Even liberals are beginning to catch on to the dirty little secret that the welfare state is in trouble. Although they still proudly boast that the material condition of the poor has increased remarkably and all because of them, they have to admit that there is something in the underclass culture that is less than admirable. All those benefits and programs may have done wonders for the material condition of the poor, but haven’t done much for their moral and spiritual condition. Morally and spiritually, they are in a mess. What’s the solution?

The answer is obvious. Announce a “maldistribution of spiritual resources” and propose a comprehensive national program to eliminate spiritual inequality and address the struggle for self-realization and the desire for a deeper meaning in life.

Wouldn’t a national program to eliminate spiritual inequality come perilously close to a national church? Wouldn’t that create a minor problem with the First Amendment? Apparently not. Because Robert William Fogel’s The Fourth Great Awakening and the Future of Egalitarianism never even mentions the First Amendment.

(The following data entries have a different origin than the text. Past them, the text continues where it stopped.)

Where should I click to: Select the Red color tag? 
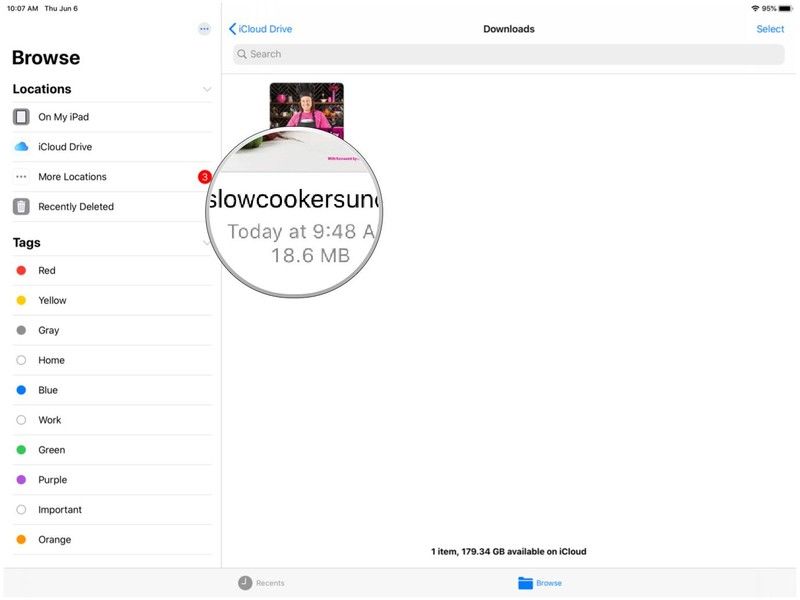point(47,270)

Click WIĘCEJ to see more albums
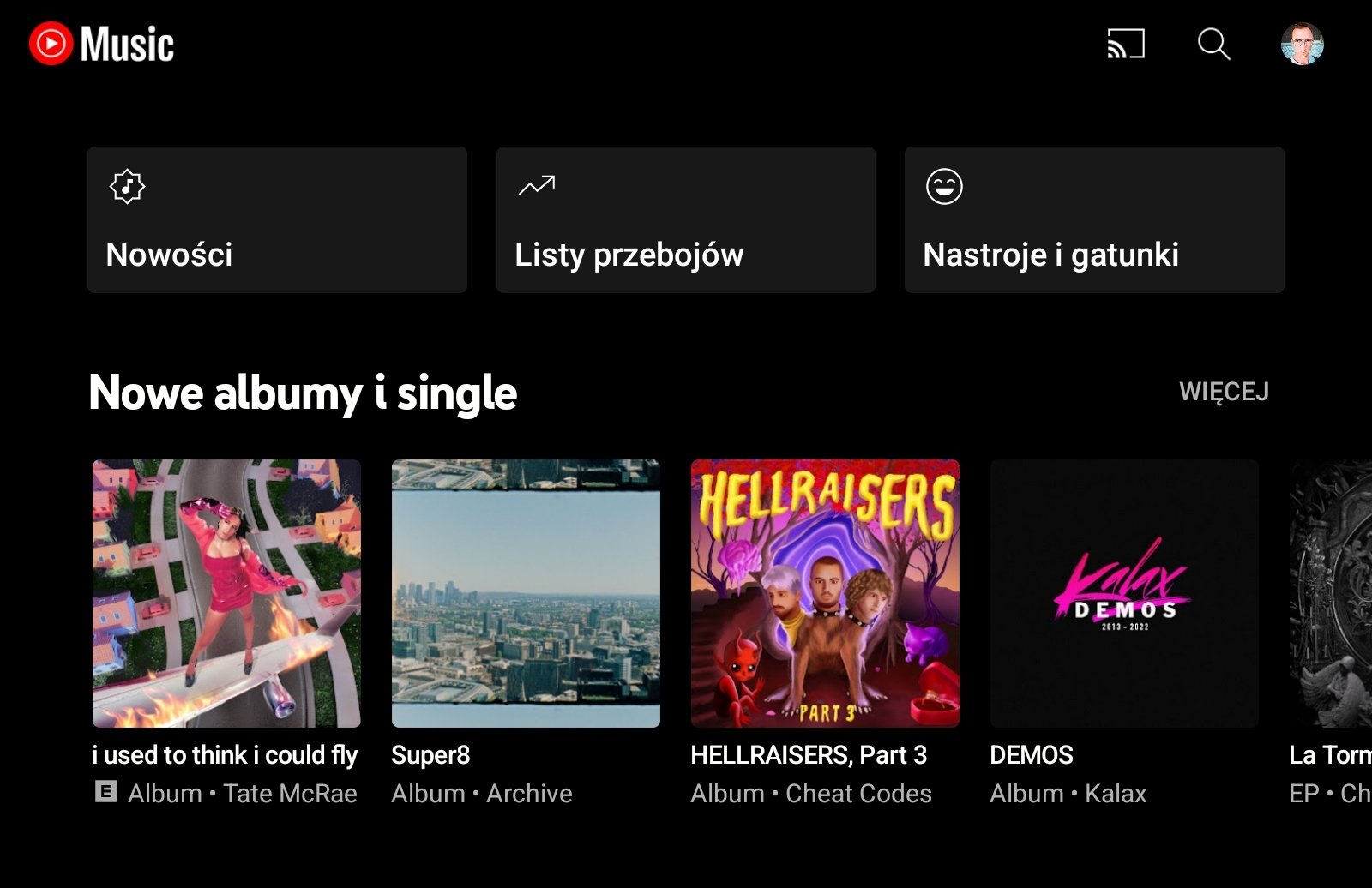point(1224,392)
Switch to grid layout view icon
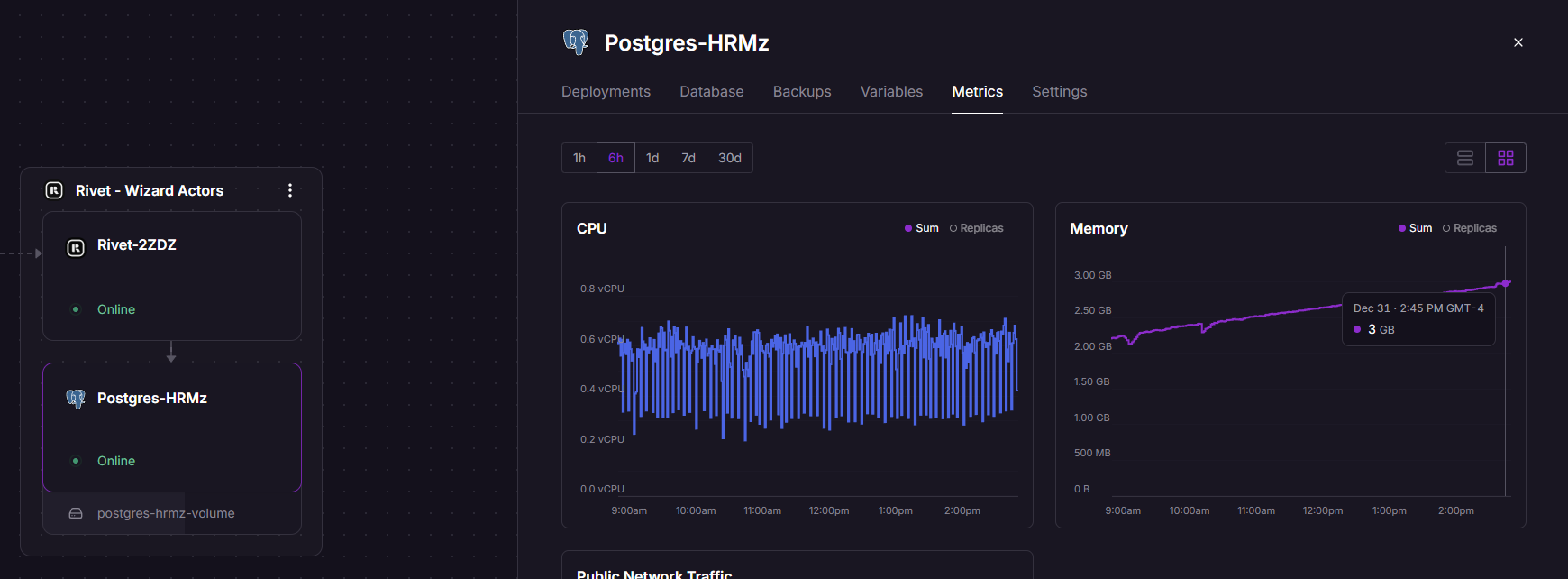 [x=1506, y=158]
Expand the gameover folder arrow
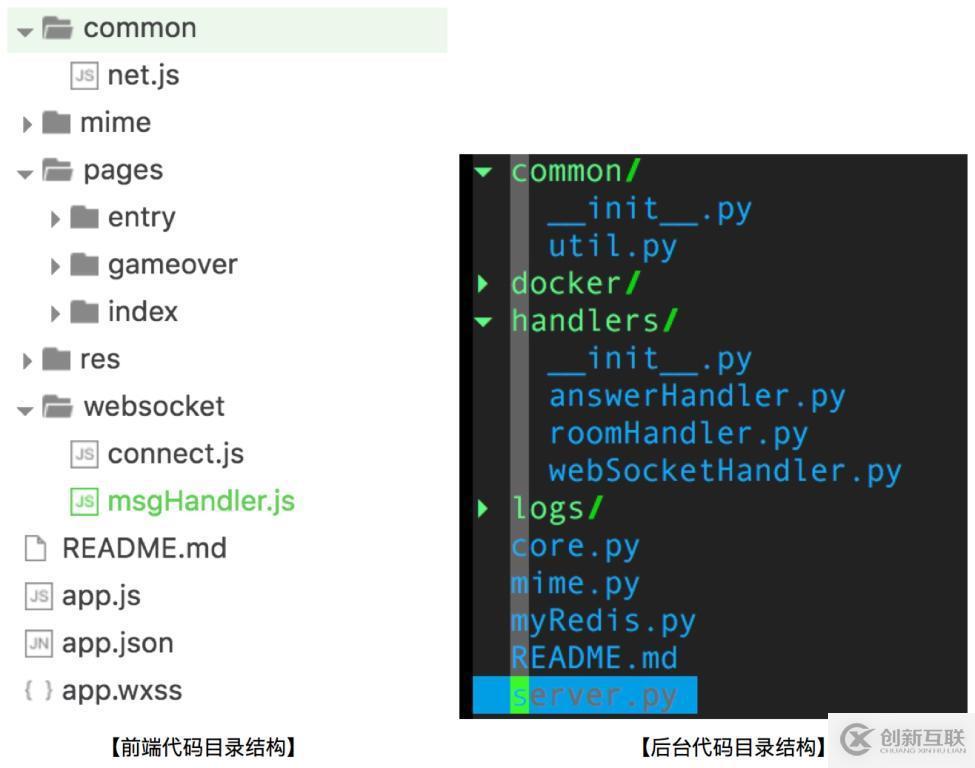The height and width of the screenshot is (768, 975). (x=55, y=266)
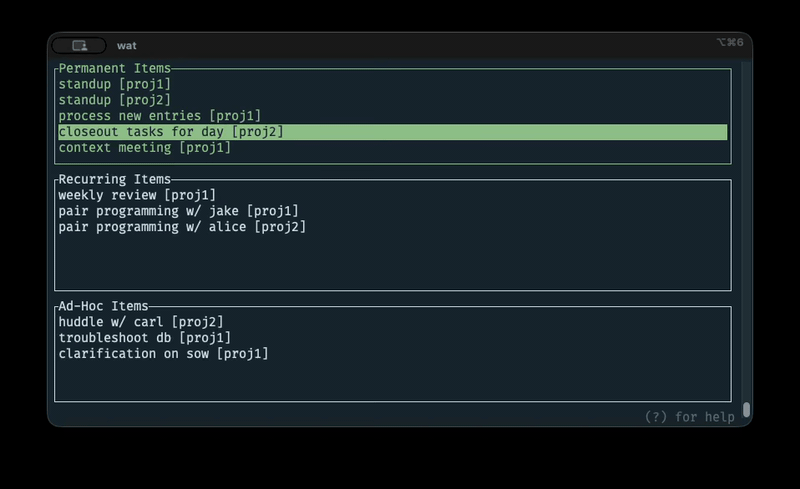
Task: Click the 'wat' window title
Action: click(x=127, y=45)
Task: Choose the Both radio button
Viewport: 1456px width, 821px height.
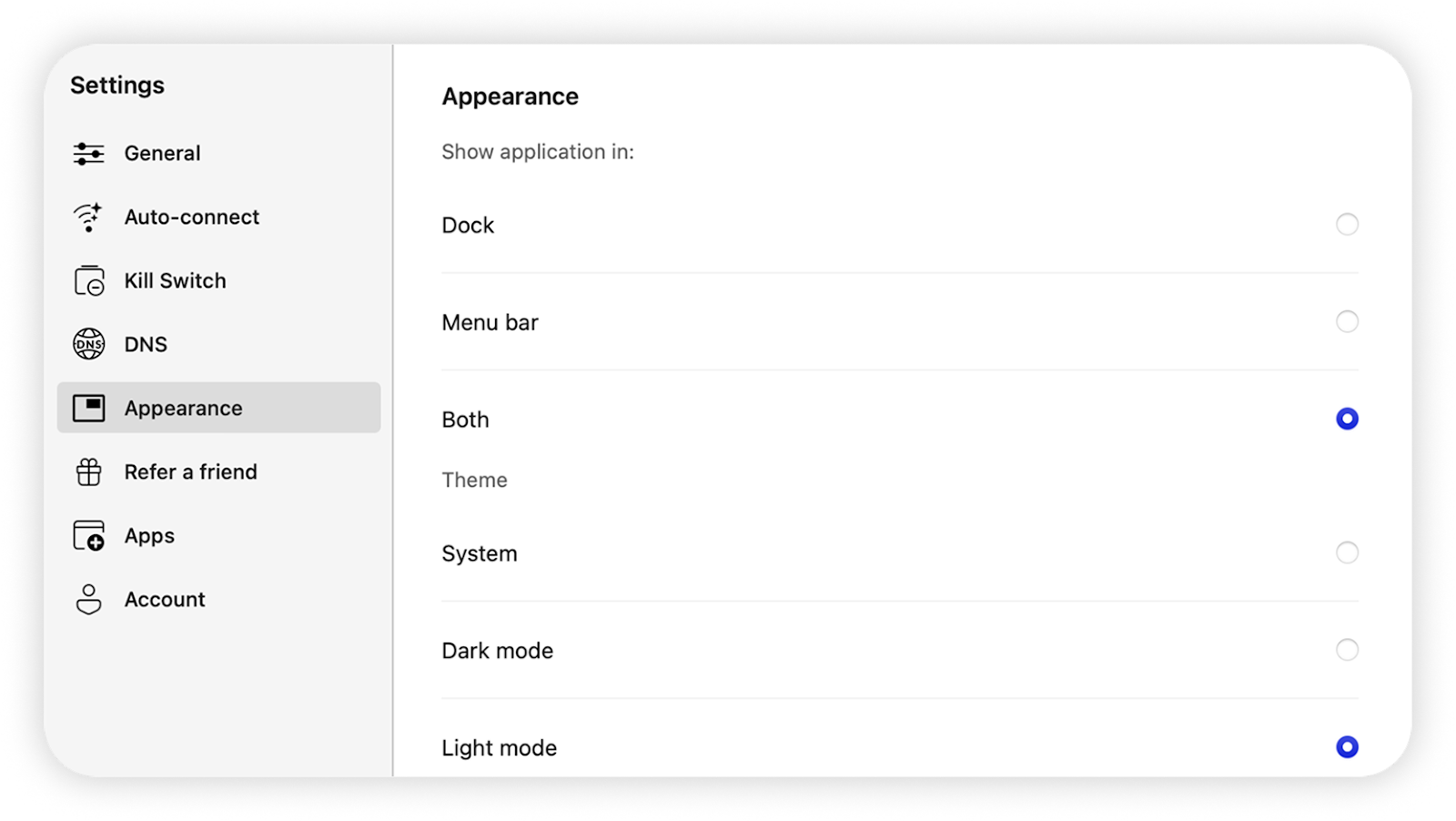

Not for him the niceties of the separation of church and state. He’s concerned about power. Fogel realizes that the abysmal record of the welfare state on the moral and spiritual front creates a mortal danger. The U.S. voter might easily develop a bad attitude towards the welfare-industrial complex (was that the one that President Eisenhower warned us about?). And if the voters got a bad attitude they might decide to take away all the money, power, and the love of beautiful women that the welfare-industrial complex has enjoyed over the last century.

Fogel has to deal with a rather embarrassing fact. The moral and spiritual crisis occurred on his watch. Why should people trust him and his kind to solve it? His solution is to change the subject. He reminds his readers of all the wonderful things that progressives did over the last century and weaves this into a theory of religious and political cycles that proves that the progressives are uniquely qualified to implement a national program to eliminate spiritual inequality.

Fogel cites a wealth of fascinating data to show that, despite the industrial revolution in nineteenth century America, the workers didn’t share in the bounty. Measures of adult height and body mass index show that workers were, if anything, worse off at the end of the century than the beginning. But the twentieth century has seen a dramatic improvement in the life of the poor. A century ago, the average poor man was up to eight inches lower than his rich cousin. By mid century the difference had decreased to one inch. The income of the poor had increased by nine times. And it was all due to the social reformers, of course.

Or was it? Let’s take a closer look at his claims.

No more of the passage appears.